- Theatrical release poster
- 戰神傳說
- Directed by: Sammo Hung
- Written by: Alex Law
- Produced by: Jessica Chan
- Starring: Andy Lau; Kenny Bee; Anita Mui; Maggie Cheung;
- Cinematography: Arthur Wong; Cheung Man-po; Tam Chi-wai;
- Edited by: Kam Ma
- Music by: Mark Lui; James Wong; Sherman Chow;
- Production company: Teamwork Production House
- Distributed by: Newport Entertainment
- Release date: 19 December 1992;
- Running time: 83 minutes
- Country: Hong Kong
- Language: Cantonese
- Box office: HK$38,159,986

= Moon Warriors =

1992 Hong Kong film by Sammo Hung

Moon Warriors is a 1992 Hong Kong wuxia film directed by Sammo Hung, written by Alex Law, and produced by Jessica Chan. The film starred Andy Lau, Kenny Bee, Anita Mui and Maggie Cheung. The film was released theatrically in Hong Kong on 19 December 1992.

== Synopsis ==
Fei, a fisherman who is secretly a highly skilled swordsman, saves Yan Shisan, the 13th prince of the Yan kingdom, and befriends him. While Yan Shisan is recovering from his injuries, the fishing village comes under attack by assassins sent by Yan Shisi, Yan Shisan's 14th brother who has usurped the throne. Fei leads Yan Shisan to hide in a remote tomb, where the prince expresses his wish to work with his ally, the Lord of Lanling, to seize back the throne. Fei then goes to find the Lord of Lanling's daughter Yueya'er.

While escorting Yueya'er back to the tomb to meet Yan Shisan, they are attacked by an assassin and Fei is wounded. While Fei is recuperating under Yueya'er's care, they fall in love with each other. However, Yueya'er feels torn as she has already been betrothed to Yan Shisan. The assassin who attacked Fei earlier turns out to be Moxian'er, a guardian originally sent by Yan Shisi to find an opportunity to kill Yan Shisan. Moxian'er has been delaying her mission because she has gradually fallen in love with the prince over time.

After Yueya'er meets Yan Shisan at the tomb, the prince decides to hold their wedding in the autumn and offers to make Fei a general. Fei, who is used to a carefree lifestyle, turns down the offer. One night, after Yan Shisan's men are mysteriously killed, Moxian'er accuses Yueya'er of having a secret affair with Fei, and tries to kill Yueya'er. However, Yueya'er also accuses Moxian'er of being a spy working for Yan Shisi.

Eventually, Yan Shisi leads his soldiers to the village and kills the villagers.
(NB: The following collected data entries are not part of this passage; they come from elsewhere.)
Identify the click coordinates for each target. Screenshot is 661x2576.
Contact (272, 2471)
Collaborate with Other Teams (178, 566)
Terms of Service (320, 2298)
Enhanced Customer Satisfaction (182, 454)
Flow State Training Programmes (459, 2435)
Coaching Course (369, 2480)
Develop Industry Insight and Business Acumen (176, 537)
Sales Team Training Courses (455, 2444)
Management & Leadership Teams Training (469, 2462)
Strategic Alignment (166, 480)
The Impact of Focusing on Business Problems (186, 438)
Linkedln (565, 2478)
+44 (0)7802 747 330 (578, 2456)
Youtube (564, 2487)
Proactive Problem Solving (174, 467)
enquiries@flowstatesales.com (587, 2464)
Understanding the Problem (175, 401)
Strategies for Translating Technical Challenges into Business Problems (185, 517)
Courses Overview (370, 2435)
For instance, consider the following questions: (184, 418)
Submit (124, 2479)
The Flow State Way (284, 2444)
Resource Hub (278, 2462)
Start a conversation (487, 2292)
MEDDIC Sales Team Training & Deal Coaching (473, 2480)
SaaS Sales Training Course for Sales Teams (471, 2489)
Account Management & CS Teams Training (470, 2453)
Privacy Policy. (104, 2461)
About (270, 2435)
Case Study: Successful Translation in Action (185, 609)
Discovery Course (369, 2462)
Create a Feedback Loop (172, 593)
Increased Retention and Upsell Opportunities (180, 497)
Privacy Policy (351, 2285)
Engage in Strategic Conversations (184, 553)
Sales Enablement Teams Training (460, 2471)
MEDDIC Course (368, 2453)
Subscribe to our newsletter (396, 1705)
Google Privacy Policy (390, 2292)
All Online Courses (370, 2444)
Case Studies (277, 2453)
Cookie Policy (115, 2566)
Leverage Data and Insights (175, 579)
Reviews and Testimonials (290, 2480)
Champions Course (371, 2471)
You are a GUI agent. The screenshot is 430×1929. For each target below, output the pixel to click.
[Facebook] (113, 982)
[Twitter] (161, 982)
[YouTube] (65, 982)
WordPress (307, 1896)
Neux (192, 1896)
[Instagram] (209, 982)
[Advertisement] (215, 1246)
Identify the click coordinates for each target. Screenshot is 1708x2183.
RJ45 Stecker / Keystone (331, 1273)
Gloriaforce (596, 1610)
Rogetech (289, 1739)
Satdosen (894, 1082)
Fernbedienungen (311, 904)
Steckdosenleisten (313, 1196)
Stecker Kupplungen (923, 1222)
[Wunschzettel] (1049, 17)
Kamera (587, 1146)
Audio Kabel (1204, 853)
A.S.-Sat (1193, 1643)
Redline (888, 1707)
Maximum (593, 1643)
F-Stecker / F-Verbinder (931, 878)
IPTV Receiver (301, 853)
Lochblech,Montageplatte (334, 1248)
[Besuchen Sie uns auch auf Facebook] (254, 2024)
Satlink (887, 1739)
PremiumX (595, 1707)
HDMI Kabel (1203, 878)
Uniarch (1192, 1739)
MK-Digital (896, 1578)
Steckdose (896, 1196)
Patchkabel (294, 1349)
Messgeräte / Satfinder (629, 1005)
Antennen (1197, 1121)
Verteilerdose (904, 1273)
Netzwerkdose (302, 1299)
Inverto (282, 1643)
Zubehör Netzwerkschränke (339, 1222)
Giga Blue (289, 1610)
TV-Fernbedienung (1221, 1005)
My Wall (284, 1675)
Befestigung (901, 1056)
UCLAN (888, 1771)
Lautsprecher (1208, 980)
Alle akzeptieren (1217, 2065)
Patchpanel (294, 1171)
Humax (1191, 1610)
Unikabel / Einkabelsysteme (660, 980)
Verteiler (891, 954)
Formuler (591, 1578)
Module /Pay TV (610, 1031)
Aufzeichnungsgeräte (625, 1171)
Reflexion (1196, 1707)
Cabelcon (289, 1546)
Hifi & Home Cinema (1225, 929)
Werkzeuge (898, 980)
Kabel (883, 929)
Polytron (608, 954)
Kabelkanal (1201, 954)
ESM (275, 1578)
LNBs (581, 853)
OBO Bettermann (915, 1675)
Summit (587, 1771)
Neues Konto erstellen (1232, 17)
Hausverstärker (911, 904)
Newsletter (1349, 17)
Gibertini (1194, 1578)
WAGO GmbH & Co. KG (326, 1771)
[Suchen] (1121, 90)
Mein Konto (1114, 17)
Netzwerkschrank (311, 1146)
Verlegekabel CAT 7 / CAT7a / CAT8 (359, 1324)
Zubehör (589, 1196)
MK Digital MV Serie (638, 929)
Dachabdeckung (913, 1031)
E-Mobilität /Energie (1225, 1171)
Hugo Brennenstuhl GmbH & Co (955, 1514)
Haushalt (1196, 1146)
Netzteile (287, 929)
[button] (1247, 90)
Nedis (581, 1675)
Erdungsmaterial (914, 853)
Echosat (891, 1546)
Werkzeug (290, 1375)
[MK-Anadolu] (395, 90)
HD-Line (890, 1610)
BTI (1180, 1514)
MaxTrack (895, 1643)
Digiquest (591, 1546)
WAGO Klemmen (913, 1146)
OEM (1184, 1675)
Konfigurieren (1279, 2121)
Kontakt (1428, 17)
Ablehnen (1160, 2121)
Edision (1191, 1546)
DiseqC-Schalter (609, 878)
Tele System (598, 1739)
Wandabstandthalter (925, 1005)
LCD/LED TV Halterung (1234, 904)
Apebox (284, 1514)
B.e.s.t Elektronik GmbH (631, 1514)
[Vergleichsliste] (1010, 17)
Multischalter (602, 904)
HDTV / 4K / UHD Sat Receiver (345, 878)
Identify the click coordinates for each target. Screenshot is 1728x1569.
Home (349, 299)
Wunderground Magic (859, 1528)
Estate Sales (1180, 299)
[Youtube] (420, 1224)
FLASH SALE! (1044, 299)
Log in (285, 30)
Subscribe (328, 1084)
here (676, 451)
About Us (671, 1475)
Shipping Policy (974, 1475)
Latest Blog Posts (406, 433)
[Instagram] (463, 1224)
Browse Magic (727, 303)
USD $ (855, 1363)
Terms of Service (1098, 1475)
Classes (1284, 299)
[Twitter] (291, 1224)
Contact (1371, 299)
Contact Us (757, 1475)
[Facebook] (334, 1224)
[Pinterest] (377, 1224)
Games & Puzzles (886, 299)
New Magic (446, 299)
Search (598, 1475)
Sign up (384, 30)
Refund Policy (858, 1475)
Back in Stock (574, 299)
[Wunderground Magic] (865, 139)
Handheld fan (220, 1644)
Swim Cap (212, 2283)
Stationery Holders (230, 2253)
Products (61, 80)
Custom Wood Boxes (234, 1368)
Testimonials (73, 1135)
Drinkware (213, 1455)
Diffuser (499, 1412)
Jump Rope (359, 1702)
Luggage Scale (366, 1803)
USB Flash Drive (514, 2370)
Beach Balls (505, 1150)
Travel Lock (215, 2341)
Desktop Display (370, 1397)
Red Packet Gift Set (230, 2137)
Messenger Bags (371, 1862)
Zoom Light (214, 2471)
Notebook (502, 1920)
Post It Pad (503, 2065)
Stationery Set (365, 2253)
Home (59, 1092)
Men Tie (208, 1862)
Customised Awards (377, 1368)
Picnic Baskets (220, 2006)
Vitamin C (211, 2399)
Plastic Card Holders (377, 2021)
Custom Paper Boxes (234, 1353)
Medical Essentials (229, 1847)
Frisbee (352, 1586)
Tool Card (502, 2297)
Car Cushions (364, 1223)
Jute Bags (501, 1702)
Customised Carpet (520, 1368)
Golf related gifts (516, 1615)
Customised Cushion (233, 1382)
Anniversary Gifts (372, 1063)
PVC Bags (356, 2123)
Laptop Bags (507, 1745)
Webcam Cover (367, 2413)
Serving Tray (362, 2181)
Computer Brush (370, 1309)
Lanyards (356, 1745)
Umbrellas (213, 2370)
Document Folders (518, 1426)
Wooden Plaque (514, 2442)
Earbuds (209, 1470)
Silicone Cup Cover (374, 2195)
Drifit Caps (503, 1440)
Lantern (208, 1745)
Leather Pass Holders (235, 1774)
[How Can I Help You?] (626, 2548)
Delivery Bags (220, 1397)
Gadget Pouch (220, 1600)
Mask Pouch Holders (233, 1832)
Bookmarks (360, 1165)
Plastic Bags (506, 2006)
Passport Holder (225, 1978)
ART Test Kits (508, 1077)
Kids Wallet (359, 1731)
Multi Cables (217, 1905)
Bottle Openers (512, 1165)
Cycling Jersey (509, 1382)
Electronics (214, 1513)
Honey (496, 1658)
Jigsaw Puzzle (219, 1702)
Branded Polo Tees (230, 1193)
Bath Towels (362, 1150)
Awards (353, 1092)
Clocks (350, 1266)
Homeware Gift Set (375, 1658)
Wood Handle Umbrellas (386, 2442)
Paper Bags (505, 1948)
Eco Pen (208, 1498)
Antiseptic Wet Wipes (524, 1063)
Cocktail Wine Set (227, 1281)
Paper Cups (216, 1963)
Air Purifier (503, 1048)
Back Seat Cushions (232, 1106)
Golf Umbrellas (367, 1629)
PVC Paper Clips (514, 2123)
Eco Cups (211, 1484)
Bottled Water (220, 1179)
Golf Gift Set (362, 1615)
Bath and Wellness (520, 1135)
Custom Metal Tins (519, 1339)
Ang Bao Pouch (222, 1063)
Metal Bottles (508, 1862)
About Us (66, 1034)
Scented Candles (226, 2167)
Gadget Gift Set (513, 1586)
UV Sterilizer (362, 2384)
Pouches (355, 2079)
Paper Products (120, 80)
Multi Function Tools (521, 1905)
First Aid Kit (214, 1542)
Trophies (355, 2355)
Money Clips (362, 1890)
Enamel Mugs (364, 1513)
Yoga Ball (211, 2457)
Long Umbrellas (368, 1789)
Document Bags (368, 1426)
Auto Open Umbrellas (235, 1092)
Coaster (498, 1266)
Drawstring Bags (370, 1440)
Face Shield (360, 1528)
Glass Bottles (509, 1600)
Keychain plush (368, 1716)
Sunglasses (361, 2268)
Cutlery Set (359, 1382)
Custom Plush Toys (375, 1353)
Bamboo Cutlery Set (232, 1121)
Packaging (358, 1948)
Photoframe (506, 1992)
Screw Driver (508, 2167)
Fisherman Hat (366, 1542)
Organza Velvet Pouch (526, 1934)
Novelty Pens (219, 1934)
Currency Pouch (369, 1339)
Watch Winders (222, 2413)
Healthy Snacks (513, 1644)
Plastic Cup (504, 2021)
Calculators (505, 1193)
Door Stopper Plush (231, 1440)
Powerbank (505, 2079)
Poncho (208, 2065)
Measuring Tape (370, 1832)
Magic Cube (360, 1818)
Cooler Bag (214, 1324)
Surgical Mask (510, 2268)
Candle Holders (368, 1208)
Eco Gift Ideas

Yan Shisan is forced to face Yan Shisi in a fight, during which Moxian'er sacrifices herself to save Yan Shisan. Fei, despite being seriously wounded, manages to defeat and kill Yan Shisi. Yueya'er also dies of her injuries in Fei's arms.

== Music ==

| Song | Composer | Lyricist | Singer | Notes |
| You and I Are the Most Freedom (最自由是我和你) | James Wong |  | Andy Lau | Theme song |
| Let Spring Show My Smile (趁春濃為我展歡顏) | Sally Yeh | Insert theme |

== Critical reception ==
Empire gave the film a score of 4/5 stars, praising its balance in character development and jaw-breaking action. Andrew Saroch of Far East Films gave the film a similar score of 4/5 stars and praises the quality of the action choreography and the emotional nature of the characters' dilemmas, J. Doyle Wallis of DVD Talk gave the film a score of 3.5/5 stars, praising Andy Lau and Anita Mui's performances, the action choreography and the set locations. Time Out describes the film as "a visually splendid, dramatically rich, but somewhat rarefied martial arts yarn."